Упражнения:
1. В тексте о графике Шиллинговском перескажите в виде краткого списка абзац, начинающийся словами «График Николай Александрович Шиллинговский». Сохраните его основные факты.
2. Дословно выпишите из листинга строки от строки с «You are a computer-use agent. Viewport: 1400px» до строки с «Open the Member», включая обе эти строки.

Исходный текст:

● ● ● ●

Неизвестная известность

Он любил все красивое, по-настоящему изящное.

Иллюстрация: архив П.Е. Корнилова

И знал, что «красота не прихоть полубога, а хищный глазомер простого столяра»

График Николай Александрович Шиллинговский (1881-1942) широко известен. В узких кругах. «Маг безупречно вырезанных линий» – так его называли. В истории русской гравюры он занимает одно из почетных мест. А его альбом «Петербург. Руины и возрождение» не просто известен, а знаменит. Издан альбом Академией художеств в количестве 500 экземпляров в 1923 году, с той поры ксилографии из него многажды репродуцировались. Наверняка чуть ли не каждый видел его гравюру – сгоревший Литовский замок – бывшая царская тюрьма и… архив полицейского управления. Сгорел во время Февральской революции.

Деревня в городе

Еще бы этим ксилографиям не репродуцироваться! Шиллинговский с точностью едва ли не фотографической, с изяществом чуть ли не XVIII века изобразил Петроград сразу после гражданской войны, после голода, холода, пожаров, расстрелов ЧК, после, если уж говорить честно, катастрофы, сравнимой с будущей блокадной. Он изобразил недоубитый город, который очухивается, приходит в себя. Тихий, почти безлюдный. Красивый.

● ● ● ●

Записи о поиске слов и элементов:
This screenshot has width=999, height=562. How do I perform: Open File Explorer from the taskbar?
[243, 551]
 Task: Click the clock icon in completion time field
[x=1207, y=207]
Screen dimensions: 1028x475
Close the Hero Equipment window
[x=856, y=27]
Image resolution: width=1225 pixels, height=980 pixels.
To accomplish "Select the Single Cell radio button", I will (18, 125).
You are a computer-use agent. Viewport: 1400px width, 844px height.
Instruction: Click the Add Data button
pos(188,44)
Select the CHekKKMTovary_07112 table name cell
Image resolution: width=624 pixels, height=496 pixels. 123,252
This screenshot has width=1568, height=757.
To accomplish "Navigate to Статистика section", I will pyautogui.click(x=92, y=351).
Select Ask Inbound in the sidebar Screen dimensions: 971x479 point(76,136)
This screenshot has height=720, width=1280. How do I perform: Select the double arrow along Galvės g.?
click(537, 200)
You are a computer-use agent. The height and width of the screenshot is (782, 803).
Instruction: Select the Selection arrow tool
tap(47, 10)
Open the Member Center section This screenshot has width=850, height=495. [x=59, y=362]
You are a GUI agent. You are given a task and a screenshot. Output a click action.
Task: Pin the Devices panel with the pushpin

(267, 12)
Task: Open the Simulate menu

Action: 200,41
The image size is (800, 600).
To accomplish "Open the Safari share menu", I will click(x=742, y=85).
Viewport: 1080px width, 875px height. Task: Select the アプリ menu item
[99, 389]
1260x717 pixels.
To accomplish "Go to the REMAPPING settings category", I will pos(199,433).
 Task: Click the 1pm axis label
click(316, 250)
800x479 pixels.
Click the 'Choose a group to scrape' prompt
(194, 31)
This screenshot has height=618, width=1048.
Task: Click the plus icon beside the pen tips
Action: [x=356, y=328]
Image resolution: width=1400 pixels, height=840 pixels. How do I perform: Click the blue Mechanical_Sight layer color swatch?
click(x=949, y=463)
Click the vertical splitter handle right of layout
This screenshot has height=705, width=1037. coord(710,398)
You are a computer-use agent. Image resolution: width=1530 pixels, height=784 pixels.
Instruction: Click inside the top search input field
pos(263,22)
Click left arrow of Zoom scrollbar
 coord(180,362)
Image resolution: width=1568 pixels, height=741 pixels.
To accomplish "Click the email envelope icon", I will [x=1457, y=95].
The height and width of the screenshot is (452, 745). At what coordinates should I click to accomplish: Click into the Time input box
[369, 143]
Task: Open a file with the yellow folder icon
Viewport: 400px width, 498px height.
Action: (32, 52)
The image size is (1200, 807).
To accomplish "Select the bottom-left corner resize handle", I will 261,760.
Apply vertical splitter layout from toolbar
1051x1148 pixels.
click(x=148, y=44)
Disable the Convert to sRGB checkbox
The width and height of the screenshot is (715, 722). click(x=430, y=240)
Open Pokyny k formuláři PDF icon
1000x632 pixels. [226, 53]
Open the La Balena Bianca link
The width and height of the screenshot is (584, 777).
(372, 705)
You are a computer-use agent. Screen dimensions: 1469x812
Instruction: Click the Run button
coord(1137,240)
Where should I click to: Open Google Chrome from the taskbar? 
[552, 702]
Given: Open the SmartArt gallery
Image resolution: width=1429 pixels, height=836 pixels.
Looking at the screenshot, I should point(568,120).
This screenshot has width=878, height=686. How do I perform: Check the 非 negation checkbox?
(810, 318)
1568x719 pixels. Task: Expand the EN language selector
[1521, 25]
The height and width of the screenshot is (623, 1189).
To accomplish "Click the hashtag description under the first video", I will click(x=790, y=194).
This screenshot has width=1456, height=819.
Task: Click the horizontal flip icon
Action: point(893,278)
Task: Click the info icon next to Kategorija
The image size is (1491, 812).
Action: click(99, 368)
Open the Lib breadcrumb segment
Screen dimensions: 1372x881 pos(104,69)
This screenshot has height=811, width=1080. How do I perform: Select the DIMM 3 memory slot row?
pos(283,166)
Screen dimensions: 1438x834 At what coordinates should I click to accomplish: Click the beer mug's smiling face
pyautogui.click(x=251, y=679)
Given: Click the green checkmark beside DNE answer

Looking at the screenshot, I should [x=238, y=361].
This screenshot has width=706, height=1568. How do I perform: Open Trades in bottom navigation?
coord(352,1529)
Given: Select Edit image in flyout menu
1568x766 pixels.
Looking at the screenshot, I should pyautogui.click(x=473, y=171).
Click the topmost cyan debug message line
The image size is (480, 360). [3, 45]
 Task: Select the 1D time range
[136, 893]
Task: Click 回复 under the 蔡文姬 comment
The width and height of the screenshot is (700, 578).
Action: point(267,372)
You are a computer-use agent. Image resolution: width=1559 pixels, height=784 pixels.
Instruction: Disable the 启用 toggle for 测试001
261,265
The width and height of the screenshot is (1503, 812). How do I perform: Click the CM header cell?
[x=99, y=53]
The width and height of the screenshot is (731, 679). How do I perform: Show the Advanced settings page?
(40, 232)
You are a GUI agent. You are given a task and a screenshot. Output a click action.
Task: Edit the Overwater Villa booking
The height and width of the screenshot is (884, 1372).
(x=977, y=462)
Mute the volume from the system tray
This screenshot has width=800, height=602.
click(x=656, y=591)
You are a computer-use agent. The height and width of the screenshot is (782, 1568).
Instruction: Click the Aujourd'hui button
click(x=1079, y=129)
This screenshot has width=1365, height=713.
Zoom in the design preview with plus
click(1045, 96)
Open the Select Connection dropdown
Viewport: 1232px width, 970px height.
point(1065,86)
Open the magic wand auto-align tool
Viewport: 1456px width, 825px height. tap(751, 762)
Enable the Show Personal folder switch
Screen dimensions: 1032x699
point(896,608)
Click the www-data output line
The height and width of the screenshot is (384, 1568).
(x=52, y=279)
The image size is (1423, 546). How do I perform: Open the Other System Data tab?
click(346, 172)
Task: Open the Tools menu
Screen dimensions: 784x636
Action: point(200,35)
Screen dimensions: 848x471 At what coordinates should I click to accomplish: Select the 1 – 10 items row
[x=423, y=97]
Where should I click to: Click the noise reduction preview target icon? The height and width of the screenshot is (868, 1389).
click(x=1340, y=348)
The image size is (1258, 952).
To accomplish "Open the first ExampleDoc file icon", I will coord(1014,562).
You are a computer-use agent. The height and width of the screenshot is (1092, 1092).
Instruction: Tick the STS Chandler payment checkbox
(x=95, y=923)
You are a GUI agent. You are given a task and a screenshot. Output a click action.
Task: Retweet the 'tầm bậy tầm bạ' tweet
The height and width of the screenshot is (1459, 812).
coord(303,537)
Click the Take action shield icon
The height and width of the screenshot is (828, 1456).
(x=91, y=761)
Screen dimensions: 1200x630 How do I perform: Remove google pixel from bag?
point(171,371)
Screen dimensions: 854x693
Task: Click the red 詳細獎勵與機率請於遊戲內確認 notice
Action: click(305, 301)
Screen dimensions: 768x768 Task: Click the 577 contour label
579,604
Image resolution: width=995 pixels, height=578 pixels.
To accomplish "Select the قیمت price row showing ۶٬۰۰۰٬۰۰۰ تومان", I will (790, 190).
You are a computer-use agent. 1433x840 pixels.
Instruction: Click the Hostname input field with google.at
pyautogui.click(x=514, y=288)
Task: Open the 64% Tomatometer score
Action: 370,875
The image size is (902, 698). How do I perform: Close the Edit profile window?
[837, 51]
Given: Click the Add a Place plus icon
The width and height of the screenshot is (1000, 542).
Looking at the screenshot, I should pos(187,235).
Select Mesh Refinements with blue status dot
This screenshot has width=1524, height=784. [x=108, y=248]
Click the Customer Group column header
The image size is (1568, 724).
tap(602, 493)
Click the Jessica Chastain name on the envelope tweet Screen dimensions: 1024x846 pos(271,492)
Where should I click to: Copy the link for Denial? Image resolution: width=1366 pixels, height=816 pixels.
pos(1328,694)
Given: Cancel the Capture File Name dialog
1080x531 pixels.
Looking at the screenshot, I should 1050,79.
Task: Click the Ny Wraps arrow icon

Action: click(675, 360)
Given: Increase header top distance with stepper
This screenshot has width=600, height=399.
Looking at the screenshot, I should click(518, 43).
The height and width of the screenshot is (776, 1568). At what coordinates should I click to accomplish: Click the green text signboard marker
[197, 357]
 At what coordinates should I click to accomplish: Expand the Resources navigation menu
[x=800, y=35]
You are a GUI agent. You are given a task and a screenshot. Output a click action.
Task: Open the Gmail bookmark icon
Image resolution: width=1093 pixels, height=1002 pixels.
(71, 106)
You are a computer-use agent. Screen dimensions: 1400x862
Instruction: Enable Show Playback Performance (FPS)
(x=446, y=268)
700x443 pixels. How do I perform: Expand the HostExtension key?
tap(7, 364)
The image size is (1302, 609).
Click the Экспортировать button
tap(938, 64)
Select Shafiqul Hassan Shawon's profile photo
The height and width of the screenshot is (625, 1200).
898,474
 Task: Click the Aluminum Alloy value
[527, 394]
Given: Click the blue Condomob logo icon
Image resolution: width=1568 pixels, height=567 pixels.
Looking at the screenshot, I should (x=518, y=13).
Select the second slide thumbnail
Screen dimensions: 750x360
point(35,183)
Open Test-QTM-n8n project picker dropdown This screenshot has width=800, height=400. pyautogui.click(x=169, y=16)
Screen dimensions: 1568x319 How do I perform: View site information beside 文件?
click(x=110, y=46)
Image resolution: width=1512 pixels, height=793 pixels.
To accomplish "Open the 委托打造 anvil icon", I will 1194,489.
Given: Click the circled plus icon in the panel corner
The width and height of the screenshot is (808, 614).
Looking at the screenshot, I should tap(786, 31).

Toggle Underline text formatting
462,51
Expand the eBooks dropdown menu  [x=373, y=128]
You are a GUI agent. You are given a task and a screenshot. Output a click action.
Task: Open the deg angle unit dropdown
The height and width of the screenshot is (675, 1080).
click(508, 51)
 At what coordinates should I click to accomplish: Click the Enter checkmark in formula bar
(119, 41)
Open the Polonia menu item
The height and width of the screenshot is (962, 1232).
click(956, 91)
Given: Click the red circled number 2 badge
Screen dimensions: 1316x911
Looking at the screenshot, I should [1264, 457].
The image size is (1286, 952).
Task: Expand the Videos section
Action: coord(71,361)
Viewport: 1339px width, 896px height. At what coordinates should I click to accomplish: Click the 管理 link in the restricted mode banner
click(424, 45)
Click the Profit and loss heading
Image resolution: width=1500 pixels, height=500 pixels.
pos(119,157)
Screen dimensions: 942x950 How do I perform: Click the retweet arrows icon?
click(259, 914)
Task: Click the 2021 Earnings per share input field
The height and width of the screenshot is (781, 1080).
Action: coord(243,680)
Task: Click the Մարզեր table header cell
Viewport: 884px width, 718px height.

● ● ● ●

Решения:
1.
- Николай Александрович Шиллинговский (1881–1942), график, широко известный в узких кругах. Его называли «магом безупречно вырезанных линий».
- В истории русской гравюры ему принадлежит одно из почетных мест.
- Его альбом «Петербург. Руины и возрождение» знаменит. Академия художеств издала его в 1923 году тиражом 500 экземпляров, и с тех пор ксилографии из альбома многократно репродуцировались.
- Особенно известна его гравюра со сгоревшим Литовским замком. Это бывшая царская тюрьма и архив полицейского управления, сгоревший во время Февральской революции.

2.
You are a computer-use agent. Viewport: 1400px width, 844px height.
Instruction: Click the Add Data button
pos(188,44)
Select the CHekKKMTovary_07112 table name cell
Image resolution: width=624 pixels, height=496 pixels. 123,252
This screenshot has width=1568, height=757.
To accomplish "Navigate to Статистика section", I will pyautogui.click(x=92, y=351).
Select Ask Inbound in the sidebar Screen dimensions: 971x479 point(76,136)
This screenshot has height=720, width=1280. How do I perform: Select the double arrow along Galvės g.?
click(537, 200)
You are a computer-use agent. The height and width of the screenshot is (782, 803).
Instruction: Select the Selection arrow tool
tap(47, 10)
Open the Member Center section This screenshot has width=850, height=495. [x=59, y=362]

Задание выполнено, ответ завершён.